REQUIREMENTS: Copy out the lines of the records that begin with the line containing "In order to click on Accessibility" and end with the line containing "What do you see at coordinates (209, 983)", including both of those lines, reproducing them without any change.

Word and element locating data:
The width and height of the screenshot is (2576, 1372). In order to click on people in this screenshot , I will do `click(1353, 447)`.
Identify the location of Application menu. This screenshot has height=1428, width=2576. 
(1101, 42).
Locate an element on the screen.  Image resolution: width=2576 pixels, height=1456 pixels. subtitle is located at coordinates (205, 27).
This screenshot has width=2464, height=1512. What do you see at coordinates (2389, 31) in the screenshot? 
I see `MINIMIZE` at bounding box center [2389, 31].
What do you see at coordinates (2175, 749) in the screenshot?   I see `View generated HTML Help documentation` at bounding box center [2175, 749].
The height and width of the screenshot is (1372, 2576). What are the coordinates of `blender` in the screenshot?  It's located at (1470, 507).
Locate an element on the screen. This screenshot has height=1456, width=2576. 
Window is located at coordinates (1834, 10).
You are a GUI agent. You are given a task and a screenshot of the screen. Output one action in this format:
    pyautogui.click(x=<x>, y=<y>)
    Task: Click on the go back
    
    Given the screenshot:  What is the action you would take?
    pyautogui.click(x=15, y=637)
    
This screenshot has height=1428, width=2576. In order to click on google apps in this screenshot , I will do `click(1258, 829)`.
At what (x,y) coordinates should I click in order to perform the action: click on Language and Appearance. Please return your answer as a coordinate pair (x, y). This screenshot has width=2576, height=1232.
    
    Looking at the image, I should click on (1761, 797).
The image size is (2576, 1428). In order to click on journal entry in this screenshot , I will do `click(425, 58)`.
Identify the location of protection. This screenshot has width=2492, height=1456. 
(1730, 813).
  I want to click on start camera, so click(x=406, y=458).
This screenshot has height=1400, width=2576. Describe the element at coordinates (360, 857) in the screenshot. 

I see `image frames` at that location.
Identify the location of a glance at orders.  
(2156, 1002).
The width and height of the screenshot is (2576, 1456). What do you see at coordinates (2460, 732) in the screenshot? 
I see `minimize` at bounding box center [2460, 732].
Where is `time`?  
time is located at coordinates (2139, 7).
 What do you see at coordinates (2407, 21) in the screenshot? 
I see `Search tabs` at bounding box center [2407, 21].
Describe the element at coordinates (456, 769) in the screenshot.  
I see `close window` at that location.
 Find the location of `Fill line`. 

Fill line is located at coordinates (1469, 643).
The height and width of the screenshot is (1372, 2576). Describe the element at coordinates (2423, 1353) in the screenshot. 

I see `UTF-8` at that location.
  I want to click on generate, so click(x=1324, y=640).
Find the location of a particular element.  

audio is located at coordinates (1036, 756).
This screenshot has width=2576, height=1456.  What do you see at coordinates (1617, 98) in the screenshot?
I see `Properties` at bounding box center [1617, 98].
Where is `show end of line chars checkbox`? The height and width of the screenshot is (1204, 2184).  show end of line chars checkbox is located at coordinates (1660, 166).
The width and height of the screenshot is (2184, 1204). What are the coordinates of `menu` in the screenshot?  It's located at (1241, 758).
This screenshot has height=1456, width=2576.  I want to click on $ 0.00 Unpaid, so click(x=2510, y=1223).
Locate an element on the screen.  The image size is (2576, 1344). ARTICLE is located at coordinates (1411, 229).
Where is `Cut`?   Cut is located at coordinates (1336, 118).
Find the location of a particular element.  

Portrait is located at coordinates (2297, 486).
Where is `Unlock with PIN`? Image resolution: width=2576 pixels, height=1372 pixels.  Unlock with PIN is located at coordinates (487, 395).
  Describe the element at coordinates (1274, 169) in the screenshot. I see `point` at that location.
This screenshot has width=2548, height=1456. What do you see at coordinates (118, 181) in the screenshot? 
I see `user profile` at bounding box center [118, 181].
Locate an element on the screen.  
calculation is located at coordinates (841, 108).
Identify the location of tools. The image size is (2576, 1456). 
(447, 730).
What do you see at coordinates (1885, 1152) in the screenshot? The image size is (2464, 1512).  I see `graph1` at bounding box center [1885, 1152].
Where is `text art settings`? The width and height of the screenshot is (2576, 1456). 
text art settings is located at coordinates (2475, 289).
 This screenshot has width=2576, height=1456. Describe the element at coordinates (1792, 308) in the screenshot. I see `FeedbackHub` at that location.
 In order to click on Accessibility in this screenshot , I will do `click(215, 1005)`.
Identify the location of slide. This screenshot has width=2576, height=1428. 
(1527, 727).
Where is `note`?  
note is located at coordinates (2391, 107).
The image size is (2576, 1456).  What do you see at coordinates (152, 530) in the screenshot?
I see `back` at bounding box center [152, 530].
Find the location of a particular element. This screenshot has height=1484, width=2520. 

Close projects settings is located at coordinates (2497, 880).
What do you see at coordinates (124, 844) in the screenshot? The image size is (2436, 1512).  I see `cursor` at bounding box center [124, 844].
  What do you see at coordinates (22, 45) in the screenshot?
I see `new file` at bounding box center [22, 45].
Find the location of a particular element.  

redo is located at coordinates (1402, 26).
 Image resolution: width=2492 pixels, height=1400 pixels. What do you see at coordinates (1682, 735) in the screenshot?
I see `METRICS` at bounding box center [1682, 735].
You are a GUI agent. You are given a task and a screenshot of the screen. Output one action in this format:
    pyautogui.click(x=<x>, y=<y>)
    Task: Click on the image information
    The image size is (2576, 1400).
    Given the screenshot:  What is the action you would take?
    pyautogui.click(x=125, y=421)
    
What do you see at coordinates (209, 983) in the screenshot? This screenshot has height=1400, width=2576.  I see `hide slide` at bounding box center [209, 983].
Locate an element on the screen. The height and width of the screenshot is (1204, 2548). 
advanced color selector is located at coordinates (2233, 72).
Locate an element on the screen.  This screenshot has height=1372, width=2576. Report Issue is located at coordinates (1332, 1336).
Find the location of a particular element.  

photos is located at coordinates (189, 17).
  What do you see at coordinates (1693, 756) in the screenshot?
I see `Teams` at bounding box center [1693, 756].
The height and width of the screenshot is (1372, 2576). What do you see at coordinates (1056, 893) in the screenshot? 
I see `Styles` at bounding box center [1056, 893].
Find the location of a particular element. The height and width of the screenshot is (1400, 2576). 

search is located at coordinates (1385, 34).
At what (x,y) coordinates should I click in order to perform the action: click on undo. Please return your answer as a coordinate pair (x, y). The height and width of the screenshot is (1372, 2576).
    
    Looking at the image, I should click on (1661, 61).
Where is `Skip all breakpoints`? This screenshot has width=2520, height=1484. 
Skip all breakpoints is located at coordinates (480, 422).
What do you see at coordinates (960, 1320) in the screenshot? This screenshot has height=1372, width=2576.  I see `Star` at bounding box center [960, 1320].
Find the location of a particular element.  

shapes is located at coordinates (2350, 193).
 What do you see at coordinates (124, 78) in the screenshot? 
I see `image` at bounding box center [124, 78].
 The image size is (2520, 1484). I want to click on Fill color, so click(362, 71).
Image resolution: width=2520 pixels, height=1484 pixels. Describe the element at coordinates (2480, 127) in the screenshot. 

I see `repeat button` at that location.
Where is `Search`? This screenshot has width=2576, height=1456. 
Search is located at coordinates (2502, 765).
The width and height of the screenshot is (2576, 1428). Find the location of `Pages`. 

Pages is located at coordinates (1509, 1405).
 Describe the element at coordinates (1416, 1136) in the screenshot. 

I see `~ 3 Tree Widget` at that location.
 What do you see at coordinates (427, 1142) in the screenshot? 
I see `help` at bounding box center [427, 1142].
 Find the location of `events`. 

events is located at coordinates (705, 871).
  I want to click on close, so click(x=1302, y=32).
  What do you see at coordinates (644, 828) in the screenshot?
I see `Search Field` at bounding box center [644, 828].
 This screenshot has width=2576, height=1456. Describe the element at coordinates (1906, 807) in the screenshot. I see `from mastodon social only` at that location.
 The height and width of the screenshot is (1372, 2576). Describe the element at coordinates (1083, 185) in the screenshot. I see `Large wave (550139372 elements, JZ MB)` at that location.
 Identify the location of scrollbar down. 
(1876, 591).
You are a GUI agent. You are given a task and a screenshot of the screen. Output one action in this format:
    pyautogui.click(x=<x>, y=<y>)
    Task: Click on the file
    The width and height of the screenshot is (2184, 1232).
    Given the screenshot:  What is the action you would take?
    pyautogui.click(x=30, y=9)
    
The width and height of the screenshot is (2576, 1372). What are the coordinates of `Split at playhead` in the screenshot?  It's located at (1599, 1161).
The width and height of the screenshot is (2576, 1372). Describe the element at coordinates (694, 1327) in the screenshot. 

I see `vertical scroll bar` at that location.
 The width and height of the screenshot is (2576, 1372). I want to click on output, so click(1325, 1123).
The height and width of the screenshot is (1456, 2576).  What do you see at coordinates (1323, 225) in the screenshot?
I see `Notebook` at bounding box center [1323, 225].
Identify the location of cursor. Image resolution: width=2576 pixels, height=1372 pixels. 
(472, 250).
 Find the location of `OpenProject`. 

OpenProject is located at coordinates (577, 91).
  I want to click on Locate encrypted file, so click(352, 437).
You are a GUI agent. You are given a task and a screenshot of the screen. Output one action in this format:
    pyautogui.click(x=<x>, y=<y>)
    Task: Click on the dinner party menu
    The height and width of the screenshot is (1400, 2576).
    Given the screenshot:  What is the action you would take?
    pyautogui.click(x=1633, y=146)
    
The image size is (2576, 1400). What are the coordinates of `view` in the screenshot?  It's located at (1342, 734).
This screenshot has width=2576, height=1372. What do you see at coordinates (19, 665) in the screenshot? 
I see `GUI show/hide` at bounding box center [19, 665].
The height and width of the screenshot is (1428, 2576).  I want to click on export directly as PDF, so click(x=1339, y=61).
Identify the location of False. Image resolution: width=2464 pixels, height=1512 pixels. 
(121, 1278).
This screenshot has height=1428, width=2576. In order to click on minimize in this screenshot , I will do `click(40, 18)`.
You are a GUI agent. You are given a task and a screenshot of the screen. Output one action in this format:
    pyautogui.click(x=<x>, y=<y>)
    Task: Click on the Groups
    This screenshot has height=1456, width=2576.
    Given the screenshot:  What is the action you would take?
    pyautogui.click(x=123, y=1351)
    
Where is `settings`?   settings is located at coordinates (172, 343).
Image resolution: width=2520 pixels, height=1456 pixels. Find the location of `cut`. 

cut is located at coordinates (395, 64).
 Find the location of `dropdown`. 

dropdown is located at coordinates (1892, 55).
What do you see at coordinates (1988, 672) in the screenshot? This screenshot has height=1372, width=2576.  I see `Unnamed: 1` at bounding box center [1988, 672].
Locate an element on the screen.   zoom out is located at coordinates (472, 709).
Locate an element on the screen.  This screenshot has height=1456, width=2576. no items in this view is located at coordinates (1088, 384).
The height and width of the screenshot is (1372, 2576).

SOLUTION TO THIS PROBLEM:
 In order to click on Accessibility in this screenshot , I will do `click(215, 1005)`.
Identify the location of slide. This screenshot has width=2576, height=1428. 
(1527, 727).
Where is `note`?  
note is located at coordinates (2391, 107).
The image size is (2576, 1456).  What do you see at coordinates (152, 530) in the screenshot?
I see `back` at bounding box center [152, 530].
Find the location of a particular element. This screenshot has height=1484, width=2520. 

Close projects settings is located at coordinates (2497, 880).
What do you see at coordinates (124, 844) in the screenshot? The image size is (2436, 1512).  I see `cursor` at bounding box center [124, 844].
  What do you see at coordinates (22, 45) in the screenshot?
I see `new file` at bounding box center [22, 45].
Find the location of a particular element.  

redo is located at coordinates (1402, 26).
 Image resolution: width=2492 pixels, height=1400 pixels. What do you see at coordinates (1682, 735) in the screenshot?
I see `METRICS` at bounding box center [1682, 735].
You are a GUI agent. You are given a task and a screenshot of the screen. Output one action in this format:
    pyautogui.click(x=<x>, y=<y>)
    Task: Click on the image information
    The image size is (2576, 1400).
    Given the screenshot:  What is the action you would take?
    pyautogui.click(x=125, y=421)
    
What do you see at coordinates (209, 983) in the screenshot? This screenshot has height=1400, width=2576.  I see `hide slide` at bounding box center [209, 983].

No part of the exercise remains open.